Compiti da svolgere:
1. Trascrivi fedelmente dal brano su Maometto la parte che comincia con le parole "Questi elementi appaiono" e termina dopo le parole "stava velocemente crescendo.".
2. Indica se le seguenti affermazioni concordano con il brano su Maometto, rispondendo sì o no per ciascuna e citando esattamente le parole del brano che lo stabiliscono. (a) La delegazione di Yathrib era composta dai rappresentanti dei dodici clan più importanti dell'oasi. (b) Yathrib si trovava a sud della Mecca. (c) La data dei primi contatti tra i clan di Yathrib e i Musulmani è certa.
3. Riassumi per favore il brano su Maometto in due frasi.

Brano da leggere:
***
Al
di là di qualsiasi considerazione teologica (che, comunque,
come ovvio, risulta centrale nello studio della vita del
Profeta dell'Islam), è impossibile non notare come Maometto
si configuri storicamente non solo come un grande leader
religioso, ma anche come un accorto e lungimirante politico
e un ottimo stratega militare.
Questi elementi appaiono immediatamente evidenti se
analizziamo brevemente il decennio, assolutamente
fondamentale per il successo della predicazione musulmana,
che va dal 620 al 630, cioè dal periodo immediatamente
precedente all'Egira (o, più propriamente, "Hijra"), la fuga
di Muhammad dalla Mecca a Medina, e la conquista della Mecca
da parte dei Musulmani.
Nonostante
la durissima persecuzione da parte dei clan meccani contro
l'Islam e il clan del suo Profeta, la fama della
predicazione musulmana si stava rapidamente diffondendo
nella Penisola Araba e, pariteticamente, il prestigio
personale di Maometto stava velocemente crescendo.
Questi elementi, non disgiunti probabilmente dalla volontà
di surclassare la Mecca come centro religioso e commerciale
[1], spinsero
Yathrib (in seguito rinominata Medina - "La Città"), una
città a nord della Mecca abitata inizialmente da tre tribù
di esuli ebrei e due tribù arabe, ad inviare una delegazione
composta dai rappresentanti dei dodici clan più importanti
dell'oasi dal Profeta per chiedergli di trasferirsi e di
fungere da arbitro "super partes" nelle frequenti dispute
inter-tribali che affliggevano la comunità. In realtà, la
data dei primi contatti tra clan di Yathrib e Musulmani non
è certa, sussistendo già dal 614-5 un discreto flusso
migratorio ("Piccola Egira"), evidentemente voluto da
Maometto stesso, di fedeli islamici meccani verso il centro
commerciale settentrionale, ma, certamente, fu nel 620, dopo
che la battaglia di Bu'ath, che aveva coinvolto tutti i clan
medinesi e che si era risolta in un inutile bagno di sangue
rendendo evidente che le vecchie concezioni tribali di faida
non erano più praticabili, che al Profeta fu rivolta la
richiesta di trasferirsi promettendogli,
in cambio, una totale accettazione della sua fede
all'interno della comunità e una protezione contro ogni
nemico "come se egli
fosse un membro di ogni clan di Yathrib" [2].
***
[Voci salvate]

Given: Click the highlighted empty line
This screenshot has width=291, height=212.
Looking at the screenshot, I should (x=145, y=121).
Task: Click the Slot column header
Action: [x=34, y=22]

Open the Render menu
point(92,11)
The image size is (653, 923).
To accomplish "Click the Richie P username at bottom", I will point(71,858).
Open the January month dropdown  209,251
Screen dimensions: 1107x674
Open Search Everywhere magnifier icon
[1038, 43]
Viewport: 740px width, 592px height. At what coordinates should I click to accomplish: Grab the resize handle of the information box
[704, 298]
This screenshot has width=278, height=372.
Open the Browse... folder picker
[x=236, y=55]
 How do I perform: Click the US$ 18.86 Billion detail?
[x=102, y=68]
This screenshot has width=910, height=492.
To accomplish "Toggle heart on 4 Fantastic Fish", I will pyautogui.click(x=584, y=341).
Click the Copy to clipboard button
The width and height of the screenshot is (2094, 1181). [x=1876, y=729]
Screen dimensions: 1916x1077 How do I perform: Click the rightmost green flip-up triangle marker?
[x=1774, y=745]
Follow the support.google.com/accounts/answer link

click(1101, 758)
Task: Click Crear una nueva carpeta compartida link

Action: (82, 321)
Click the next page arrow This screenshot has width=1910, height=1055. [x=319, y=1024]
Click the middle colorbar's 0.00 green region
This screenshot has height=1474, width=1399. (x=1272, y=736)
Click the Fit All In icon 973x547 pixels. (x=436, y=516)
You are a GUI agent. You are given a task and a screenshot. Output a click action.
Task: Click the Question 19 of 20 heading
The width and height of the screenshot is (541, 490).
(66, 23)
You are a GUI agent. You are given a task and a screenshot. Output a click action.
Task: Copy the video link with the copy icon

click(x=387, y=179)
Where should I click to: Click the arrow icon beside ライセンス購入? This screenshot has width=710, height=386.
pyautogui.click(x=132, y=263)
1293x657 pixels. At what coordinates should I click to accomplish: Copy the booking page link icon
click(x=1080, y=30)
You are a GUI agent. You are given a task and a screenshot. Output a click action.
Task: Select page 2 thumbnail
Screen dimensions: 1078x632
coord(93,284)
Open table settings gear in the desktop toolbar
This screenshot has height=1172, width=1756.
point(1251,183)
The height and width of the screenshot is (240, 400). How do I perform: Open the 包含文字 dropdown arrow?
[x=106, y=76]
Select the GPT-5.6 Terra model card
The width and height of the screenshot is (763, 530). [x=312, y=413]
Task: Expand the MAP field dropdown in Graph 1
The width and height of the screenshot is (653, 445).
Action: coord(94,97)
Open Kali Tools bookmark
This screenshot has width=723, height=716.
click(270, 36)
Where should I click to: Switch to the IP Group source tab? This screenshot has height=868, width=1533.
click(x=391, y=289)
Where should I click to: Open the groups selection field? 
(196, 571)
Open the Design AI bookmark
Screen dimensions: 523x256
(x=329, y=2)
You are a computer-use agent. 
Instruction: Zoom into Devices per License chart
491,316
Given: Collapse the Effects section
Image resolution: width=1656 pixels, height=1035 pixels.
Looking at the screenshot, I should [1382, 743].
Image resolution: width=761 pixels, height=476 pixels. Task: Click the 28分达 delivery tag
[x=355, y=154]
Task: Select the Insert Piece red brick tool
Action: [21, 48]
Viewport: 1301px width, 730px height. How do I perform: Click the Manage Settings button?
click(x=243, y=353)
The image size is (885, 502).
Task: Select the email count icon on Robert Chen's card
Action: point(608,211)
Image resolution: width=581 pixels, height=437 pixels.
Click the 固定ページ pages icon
***
Risposte ai compiti:
1.
Questi elementi appaiono immediatamente evidenti se
analizziamo brevemente il decennio, assolutamente
fondamentale per il successo della predicazione musulmana,
che va dal 620 al 630, cioè dal periodo immediatamente
precedente all'Egira (o, più propriamente, "Hijra"), la fuga
di Muhammad dalla Mecca a Medina, e la conquista della Mecca
da parte dei Musulmani.
Nonostante
la durissima persecuzione da parte dei clan meccani contro
l'Islam e il clan del suo Profeta, la fama della
predicazione musulmana si stava rapidamente diffondendo
nella Penisola Araba e, pariteticamente, il prestigio
personale di Maometto stava velocemente crescendo.

2.
(a) Sì: "composta dai rappresentanti dei dodici clan più importanti dell'oasi".
(b) No: "una città a nord della Mecca".
(c) No: "la data dei primi contatti tra clan di Yathrib e Musulmani non è certa".

3. Maometto appare storicamente non solo come un grande leader religioso, ma anche come un accorto politico e un ottimo stratega militare, come mostra il decennio dal 620 al 630, che va dal periodo precedente all'Egira fino alla conquista della Mecca. Nonostante la persecuzione dei clan meccani, la sua fama cresceva, e nel 620, dopo la sanguinosa battaglia di Bu'ath, Yathrib gli inviò una delegazione per chiedergli di trasferirsi e di fare da arbitro nelle dispute tra le tribù, promettendogli l'accettazione della sua fede e protezione contro ogni nemico.